Justin Lin Yifu, economist

Lin said Western economies tend to champion open markets when they hold a competitive advantage, but will shift their stance once developing countries become competitive enough to enter their markets, inventing new narratives to keep them out.

“But if you analyse it carefully through the lens of economics, these arguments are sophistry,” he said.

As China upgrades its industries, it will inevitably move into sectors where advanced economies once held a comparative advantage, resulting in Chinese products – with higher quality and lower costs – becoming more competitive, he added.

“I think Western countries should learn from the wisdom of Eastern countries,” he said, referring to Japan’s historical willingness to outsource labour-intensive industries to developing Asian neighbours to facilitate its own move into advanced manufacturing.

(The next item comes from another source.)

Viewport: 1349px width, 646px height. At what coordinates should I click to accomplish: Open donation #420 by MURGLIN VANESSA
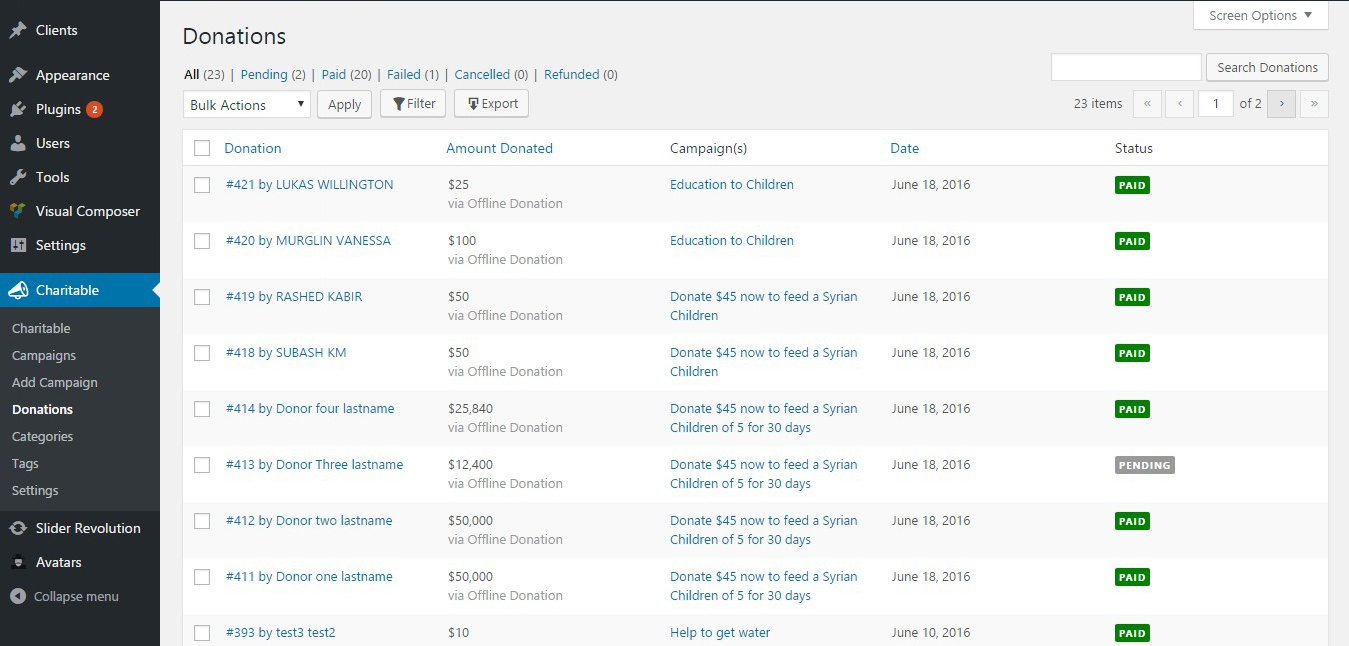308,240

He called Germany “the most clear-headed” among the developed economies in navigating global competition, praising its willingness to welcome Chinese auto investments and technological partnerships, a strategy that mirrors how China built its own auto industry decades ago.

Earlier this month, the state-run Economic Daily similarly slammed any talk of “China shock 2.0” – a claim that has gained traction amid China’s record trade surplus last year – as a false narrative that mirrored earlier “overcapacity” discussions.

“This line of argument disregards the vast opportunities China’s development has created for countries worldwide, and seeks to pave the way for protectionist policies in certain countries by smearing China,” the newspaper said.